**EXCERPTED DATA:**
□ □ □ □

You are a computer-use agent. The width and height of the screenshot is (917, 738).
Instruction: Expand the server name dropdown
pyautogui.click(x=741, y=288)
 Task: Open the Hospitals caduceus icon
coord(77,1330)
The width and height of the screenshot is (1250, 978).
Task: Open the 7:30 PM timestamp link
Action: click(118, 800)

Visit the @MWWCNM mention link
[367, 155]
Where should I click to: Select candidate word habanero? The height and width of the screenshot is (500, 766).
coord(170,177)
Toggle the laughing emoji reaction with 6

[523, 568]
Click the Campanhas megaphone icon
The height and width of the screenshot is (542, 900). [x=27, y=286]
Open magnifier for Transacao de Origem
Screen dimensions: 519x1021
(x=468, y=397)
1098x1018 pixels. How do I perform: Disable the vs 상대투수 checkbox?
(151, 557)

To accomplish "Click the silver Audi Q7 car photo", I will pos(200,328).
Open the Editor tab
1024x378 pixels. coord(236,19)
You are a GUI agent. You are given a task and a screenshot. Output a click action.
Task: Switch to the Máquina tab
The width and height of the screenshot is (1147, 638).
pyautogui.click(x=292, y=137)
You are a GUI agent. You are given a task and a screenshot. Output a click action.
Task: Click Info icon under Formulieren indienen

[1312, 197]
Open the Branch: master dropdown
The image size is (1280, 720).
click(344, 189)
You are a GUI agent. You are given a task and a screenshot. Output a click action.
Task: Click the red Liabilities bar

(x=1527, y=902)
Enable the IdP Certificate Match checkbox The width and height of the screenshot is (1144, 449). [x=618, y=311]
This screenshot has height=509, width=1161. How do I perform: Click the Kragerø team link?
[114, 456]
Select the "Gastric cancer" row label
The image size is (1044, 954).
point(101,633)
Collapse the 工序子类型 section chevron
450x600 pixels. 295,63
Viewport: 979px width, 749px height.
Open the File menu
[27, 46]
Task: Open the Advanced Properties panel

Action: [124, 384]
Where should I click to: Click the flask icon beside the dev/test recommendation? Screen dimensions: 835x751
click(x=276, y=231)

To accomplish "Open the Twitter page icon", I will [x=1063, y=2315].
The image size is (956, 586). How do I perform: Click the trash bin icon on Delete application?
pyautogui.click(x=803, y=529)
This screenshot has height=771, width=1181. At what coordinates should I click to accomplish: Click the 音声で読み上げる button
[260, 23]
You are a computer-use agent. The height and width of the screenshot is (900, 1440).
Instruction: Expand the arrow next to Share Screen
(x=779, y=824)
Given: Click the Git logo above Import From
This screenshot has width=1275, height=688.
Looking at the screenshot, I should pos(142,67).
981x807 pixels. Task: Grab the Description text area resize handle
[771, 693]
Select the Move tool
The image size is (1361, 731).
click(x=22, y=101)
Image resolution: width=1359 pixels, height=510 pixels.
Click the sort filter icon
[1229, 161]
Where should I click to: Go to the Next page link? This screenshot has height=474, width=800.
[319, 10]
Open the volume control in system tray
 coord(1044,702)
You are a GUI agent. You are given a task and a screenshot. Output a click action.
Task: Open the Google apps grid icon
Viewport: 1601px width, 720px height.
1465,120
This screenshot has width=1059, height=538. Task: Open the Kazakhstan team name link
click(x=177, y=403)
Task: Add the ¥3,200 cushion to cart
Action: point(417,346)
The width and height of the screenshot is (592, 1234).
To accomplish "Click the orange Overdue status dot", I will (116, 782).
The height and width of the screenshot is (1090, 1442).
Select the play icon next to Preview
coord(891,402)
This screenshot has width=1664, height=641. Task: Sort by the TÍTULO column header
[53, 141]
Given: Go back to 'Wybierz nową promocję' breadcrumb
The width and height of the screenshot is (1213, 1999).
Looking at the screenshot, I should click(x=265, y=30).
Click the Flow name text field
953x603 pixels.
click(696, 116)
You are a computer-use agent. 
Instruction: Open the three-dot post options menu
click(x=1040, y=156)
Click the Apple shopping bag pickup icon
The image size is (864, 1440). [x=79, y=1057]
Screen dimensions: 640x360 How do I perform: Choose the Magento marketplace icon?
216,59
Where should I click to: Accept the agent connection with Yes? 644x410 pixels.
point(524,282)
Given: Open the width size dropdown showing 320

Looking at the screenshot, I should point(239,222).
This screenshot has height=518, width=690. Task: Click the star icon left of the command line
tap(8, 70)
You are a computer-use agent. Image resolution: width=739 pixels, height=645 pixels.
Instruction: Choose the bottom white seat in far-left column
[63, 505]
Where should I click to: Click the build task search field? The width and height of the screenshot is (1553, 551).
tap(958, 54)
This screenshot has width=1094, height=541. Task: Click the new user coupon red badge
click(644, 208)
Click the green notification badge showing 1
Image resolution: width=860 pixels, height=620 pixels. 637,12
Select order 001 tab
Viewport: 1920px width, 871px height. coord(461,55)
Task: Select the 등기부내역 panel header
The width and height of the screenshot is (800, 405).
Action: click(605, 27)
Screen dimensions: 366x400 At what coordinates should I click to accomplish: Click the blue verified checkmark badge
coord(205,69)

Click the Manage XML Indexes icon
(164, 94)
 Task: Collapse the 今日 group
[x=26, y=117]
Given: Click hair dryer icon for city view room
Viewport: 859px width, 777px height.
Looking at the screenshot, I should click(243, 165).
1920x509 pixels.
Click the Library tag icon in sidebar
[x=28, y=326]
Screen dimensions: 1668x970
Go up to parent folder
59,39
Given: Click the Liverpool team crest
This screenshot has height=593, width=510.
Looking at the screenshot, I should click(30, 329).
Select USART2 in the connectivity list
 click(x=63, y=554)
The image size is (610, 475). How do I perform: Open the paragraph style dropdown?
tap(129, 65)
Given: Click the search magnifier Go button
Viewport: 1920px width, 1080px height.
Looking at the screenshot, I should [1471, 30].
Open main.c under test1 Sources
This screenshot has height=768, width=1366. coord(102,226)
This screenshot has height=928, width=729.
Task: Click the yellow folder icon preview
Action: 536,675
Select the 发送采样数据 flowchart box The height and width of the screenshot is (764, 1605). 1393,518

□ □ □ □

**YOUR INSTRUCTIONS:** Extract the entries above verbatim.

**ANSWER SECTION:**
You are a computer-use agent. The width and height of the screenshot is (917, 738).
Instruction: Expand the server name dropdown
pyautogui.click(x=741, y=288)
 Task: Open the Hospitals caduceus icon
coord(77,1330)
The width and height of the screenshot is (1250, 978).
Task: Open the 7:30 PM timestamp link
Action: click(118, 800)

Visit the @MWWCNM mention link
[367, 155]
Where should I click to: Select candidate word habanero? The height and width of the screenshot is (500, 766).
coord(170,177)
Toggle the laughing emoji reaction with 6

[523, 568]
Click the Campanhas megaphone icon
The height and width of the screenshot is (542, 900). [x=27, y=286]
Open magnifier for Transacao de Origem
Screen dimensions: 519x1021
(x=468, y=397)
1098x1018 pixels. How do I perform: Disable the vs 상대투수 checkbox?
(151, 557)

To accomplish "Click the silver Audi Q7 car photo", I will pos(200,328).
Open the Editor tab
1024x378 pixels. coord(236,19)
You are a GUI agent. You are given a task and a screenshot. Output a click action.
Task: Switch to the Máquina tab
The width and height of the screenshot is (1147, 638).
pyautogui.click(x=292, y=137)
You are a GUI agent. You are given a task and a screenshot. Output a click action.
Task: Click Info icon under Formulieren indienen

[1312, 197]
Open the Branch: master dropdown
The image size is (1280, 720).
click(344, 189)
You are a GUI agent. You are given a task and a screenshot. Output a click action.
Task: Click the red Liabilities bar

(x=1527, y=902)
Enable the IdP Certificate Match checkbox The width and height of the screenshot is (1144, 449). [x=618, y=311]
This screenshot has height=509, width=1161. How do I perform: Click the Kragerø team link?
[114, 456]
Select the "Gastric cancer" row label
The image size is (1044, 954).
point(101,633)
Collapse the 工序子类型 section chevron
450x600 pixels. 295,63
Viewport: 979px width, 749px height.
Open the File menu
[27, 46]
Task: Open the Advanced Properties panel

Action: [124, 384]
Where should I click to: Click the flask icon beside the dev/test recommendation? Screen dimensions: 835x751
click(x=276, y=231)

To accomplish "Open the Twitter page icon", I will [x=1063, y=2315].
The image size is (956, 586). How do I perform: Click the trash bin icon on Delete application?
pyautogui.click(x=803, y=529)
This screenshot has height=771, width=1181. At what coordinates should I click to accomplish: Click the 音声で読み上げる button
[260, 23]
You are a computer-use agent. The height and width of the screenshot is (900, 1440).
Instruction: Expand the arrow next to Share Screen
(x=779, y=824)
Given: Click the Git logo above Import From
This screenshot has width=1275, height=688.
Looking at the screenshot, I should pos(142,67).
981x807 pixels. Task: Grab the Description text area resize handle
[771, 693]
Select the Move tool
The image size is (1361, 731).
click(x=22, y=101)
Image resolution: width=1359 pixels, height=510 pixels.
Click the sort filter icon
[1229, 161]
Where should I click to: Go to the Next page link? This screenshot has height=474, width=800.
[319, 10]
Open the volume control in system tray
 coord(1044,702)
You are a GUI agent. You are given a task and a screenshot. Output a click action.
Task: Open the Google apps grid icon
Viewport: 1601px width, 720px height.
1465,120
This screenshot has width=1059, height=538. Task: Open the Kazakhstan team name link
click(x=177, y=403)
Task: Add the ¥3,200 cushion to cart
Action: point(417,346)
The width and height of the screenshot is (592, 1234).
To accomplish "Click the orange Overdue status dot", I will (116, 782).
The height and width of the screenshot is (1090, 1442).
Select the play icon next to Preview
coord(891,402)
This screenshot has width=1664, height=641. Task: Sort by the TÍTULO column header
[53, 141]
Given: Go back to 'Wybierz nową promocję' breadcrumb
The width and height of the screenshot is (1213, 1999).
Looking at the screenshot, I should click(x=265, y=30).
Click the Flow name text field
953x603 pixels.
click(696, 116)
You are a computer-use agent. 
Instruction: Open the three-dot post options menu
click(x=1040, y=156)
Click the Apple shopping bag pickup icon
The image size is (864, 1440). [x=79, y=1057]
Screen dimensions: 640x360 How do I perform: Choose the Magento marketplace icon?
216,59
Where should I click to: Accept the agent connection with Yes? 644x410 pixels.
point(524,282)
Given: Open the width size dropdown showing 320

Looking at the screenshot, I should point(239,222).
This screenshot has height=518, width=690. Task: Click the star icon left of the command line
tap(8, 70)
You are a computer-use agent. Image resolution: width=739 pixels, height=645 pixels.
Instruction: Choose the bottom white seat in far-left column
[63, 505]
Where should I click to: Click the build task search field? The width and height of the screenshot is (1553, 551).
tap(958, 54)
This screenshot has width=1094, height=541. Task: Click the new user coupon red badge
click(644, 208)
Click the green notification badge showing 1
Image resolution: width=860 pixels, height=620 pixels. 637,12
Select order 001 tab
Viewport: 1920px width, 871px height. coord(461,55)
Task: Select the 등기부내역 panel header
The width and height of the screenshot is (800, 405).
Action: click(605, 27)
Screen dimensions: 366x400 At what coordinates should I click to accomplish: Click the blue verified checkmark badge
coord(205,69)

Click the Manage XML Indexes icon
(164, 94)
 Task: Collapse the 今日 group
[x=26, y=117]
Given: Click hair dryer icon for city view room
Viewport: 859px width, 777px height.
Looking at the screenshot, I should click(243, 165).
1920x509 pixels.
Click the Library tag icon in sidebar
[x=28, y=326]
Screen dimensions: 1668x970
Go up to parent folder
59,39
Given: Click the Liverpool team crest
This screenshot has height=593, width=510.
Looking at the screenshot, I should click(30, 329).
Select USART2 in the connectivity list
 click(x=63, y=554)
The image size is (610, 475). How do I perform: Open the paragraph style dropdown?
tap(129, 65)
Given: Click the search magnifier Go button
Viewport: 1920px width, 1080px height.
Looking at the screenshot, I should [1471, 30].
Open main.c under test1 Sources
This screenshot has height=768, width=1366. coord(102,226)
This screenshot has height=928, width=729.
Task: Click the yellow folder icon preview
Action: 536,675
Select the 发送采样数据 flowchart box The height and width of the screenshot is (764, 1605). 1393,518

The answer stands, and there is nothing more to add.